Sherf was born and grew up in Calumet, Michigan. He was a well known high school star well known through the Upper Peninsula. Hockey was his ticket out of working in the copper mines, a right of passage for youth in Calumet. Instead he was given a scholarship to study at the University in Michigan.
The curly-haired Sherf attended the University of Michigan from 1932 until 1935, earning a degree in history while staring on the varsity hockey team. The Detroit Red Wings took note and signed him to a contract in time for the 1935-36 season.
Over his professional career the speedster was essentially farmed out exclusively, playing primarily with the Pittsburgh Hornets. But he was called up to play a total 19 games with the Red Wings in the regular season, and 8 more in the playoffs.

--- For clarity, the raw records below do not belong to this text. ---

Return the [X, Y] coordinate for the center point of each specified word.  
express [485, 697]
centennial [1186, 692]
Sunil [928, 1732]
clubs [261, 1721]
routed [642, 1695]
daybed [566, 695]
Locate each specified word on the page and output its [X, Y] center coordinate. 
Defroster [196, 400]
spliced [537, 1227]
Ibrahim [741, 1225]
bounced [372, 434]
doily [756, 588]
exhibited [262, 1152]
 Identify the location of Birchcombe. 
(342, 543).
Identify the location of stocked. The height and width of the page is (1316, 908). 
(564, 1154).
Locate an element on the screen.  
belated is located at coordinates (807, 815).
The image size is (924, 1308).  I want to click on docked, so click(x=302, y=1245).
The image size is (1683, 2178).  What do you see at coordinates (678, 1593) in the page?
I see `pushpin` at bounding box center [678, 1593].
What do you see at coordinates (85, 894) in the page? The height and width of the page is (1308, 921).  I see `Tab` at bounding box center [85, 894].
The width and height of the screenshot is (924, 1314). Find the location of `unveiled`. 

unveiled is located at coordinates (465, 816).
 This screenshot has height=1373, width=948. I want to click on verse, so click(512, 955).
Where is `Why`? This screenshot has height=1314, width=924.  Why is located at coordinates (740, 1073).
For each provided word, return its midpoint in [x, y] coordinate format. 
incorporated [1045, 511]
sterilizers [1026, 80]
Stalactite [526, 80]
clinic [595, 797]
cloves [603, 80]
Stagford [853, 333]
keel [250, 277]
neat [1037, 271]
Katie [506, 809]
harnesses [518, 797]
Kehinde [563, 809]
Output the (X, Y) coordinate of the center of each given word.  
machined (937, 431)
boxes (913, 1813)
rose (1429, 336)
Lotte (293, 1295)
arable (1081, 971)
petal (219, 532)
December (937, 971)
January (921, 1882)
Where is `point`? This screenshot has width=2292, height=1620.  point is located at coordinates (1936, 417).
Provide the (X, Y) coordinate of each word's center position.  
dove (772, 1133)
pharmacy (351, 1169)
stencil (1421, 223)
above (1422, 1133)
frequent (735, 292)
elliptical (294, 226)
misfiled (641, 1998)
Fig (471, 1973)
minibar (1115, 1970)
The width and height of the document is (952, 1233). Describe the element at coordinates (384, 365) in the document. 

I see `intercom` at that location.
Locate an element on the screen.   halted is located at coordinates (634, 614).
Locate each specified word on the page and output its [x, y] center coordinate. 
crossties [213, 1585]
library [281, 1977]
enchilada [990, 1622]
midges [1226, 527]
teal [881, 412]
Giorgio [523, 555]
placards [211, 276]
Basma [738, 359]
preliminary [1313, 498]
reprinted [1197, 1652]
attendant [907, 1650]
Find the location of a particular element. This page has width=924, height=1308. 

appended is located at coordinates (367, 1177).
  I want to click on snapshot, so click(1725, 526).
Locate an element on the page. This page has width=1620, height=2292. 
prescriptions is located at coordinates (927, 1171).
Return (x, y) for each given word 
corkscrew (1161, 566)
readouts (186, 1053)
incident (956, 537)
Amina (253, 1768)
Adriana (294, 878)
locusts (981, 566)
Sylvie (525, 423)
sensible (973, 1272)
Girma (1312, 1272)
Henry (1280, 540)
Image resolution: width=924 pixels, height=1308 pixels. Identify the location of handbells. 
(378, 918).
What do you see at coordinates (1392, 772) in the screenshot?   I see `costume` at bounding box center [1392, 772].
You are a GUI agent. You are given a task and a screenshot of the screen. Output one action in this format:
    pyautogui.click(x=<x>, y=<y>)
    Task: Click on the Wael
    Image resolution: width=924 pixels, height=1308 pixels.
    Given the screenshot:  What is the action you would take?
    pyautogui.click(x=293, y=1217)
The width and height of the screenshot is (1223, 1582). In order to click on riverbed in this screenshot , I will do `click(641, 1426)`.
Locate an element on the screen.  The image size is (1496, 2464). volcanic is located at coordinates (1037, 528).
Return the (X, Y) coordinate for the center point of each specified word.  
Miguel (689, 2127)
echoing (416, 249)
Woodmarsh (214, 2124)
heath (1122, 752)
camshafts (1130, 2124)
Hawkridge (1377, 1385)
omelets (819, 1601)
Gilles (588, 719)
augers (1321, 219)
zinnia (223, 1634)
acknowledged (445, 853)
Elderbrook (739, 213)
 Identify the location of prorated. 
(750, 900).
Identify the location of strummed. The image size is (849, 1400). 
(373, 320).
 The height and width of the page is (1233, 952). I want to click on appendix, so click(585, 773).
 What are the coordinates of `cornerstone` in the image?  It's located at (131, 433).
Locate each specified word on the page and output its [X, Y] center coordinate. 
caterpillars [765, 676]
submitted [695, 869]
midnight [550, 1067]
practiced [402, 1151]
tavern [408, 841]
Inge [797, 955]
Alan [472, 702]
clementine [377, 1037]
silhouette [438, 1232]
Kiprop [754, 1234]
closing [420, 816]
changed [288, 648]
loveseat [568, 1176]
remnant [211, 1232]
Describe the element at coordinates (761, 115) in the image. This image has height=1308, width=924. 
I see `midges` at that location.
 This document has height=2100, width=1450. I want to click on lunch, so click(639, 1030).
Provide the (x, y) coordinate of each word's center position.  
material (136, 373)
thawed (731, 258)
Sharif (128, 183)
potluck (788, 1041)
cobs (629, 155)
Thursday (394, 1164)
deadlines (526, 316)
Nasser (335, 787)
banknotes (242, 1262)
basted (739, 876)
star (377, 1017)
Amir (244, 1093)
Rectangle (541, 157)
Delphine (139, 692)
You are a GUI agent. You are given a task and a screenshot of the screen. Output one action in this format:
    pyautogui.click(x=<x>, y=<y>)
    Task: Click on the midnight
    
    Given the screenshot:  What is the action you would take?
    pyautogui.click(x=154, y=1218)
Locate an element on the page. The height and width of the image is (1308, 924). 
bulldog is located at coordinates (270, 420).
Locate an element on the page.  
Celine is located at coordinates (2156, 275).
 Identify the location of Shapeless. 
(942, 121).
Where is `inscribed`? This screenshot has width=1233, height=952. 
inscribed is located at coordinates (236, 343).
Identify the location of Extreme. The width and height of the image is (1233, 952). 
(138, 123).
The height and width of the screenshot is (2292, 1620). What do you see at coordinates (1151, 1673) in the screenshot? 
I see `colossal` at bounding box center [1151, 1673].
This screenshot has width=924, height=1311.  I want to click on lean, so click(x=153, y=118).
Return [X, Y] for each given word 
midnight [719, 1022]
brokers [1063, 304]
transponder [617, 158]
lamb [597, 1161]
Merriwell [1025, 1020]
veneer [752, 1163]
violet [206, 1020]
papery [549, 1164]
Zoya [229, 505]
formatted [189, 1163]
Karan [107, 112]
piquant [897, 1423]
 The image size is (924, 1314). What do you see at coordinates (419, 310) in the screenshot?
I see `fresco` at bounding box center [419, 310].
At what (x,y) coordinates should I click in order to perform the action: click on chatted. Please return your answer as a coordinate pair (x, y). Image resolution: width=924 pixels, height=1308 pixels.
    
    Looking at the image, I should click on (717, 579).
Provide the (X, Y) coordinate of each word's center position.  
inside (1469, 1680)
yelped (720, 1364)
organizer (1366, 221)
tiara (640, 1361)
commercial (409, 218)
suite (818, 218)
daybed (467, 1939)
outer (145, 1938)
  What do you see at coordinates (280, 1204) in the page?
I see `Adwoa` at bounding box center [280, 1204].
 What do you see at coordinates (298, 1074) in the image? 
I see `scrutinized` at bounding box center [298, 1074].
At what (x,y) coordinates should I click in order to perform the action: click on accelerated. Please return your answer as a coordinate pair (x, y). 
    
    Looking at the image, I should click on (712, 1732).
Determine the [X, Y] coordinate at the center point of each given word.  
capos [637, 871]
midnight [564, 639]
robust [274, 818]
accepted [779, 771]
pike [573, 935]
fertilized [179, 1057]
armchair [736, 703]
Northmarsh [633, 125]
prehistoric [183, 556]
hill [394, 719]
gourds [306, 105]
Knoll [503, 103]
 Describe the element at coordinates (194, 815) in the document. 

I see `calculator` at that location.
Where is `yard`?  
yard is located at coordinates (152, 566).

The highlight of his career was in the NHL playoffs of 1937. He was called up and played in five post-season contests, registering one assist. The Red Wings won the Stanley Cup that spring, and Sherf would get his name included on the Stanley Cup - the first US born and raised player to ever do so.
Sherf would play pro hockey until 1944, missing one season due to military commitments in World War II. After retiring as a player he worked for many years for Ford, as he had already established a good working relationship with the car maker as he worked as a summer employee during the hockey offseason starting back as a University student.
Sherf actually upgraded his education further by earning a Master of Business Administration degree at Wayne State University. He would use that to become a senior executive at Ford in the Manufacturing Division.
Sherf always kept close ties with both his Alma Mater and the Red Wings. He served as national President of the University of Michigan M Club and the Detroit Red Wings Alumni Association.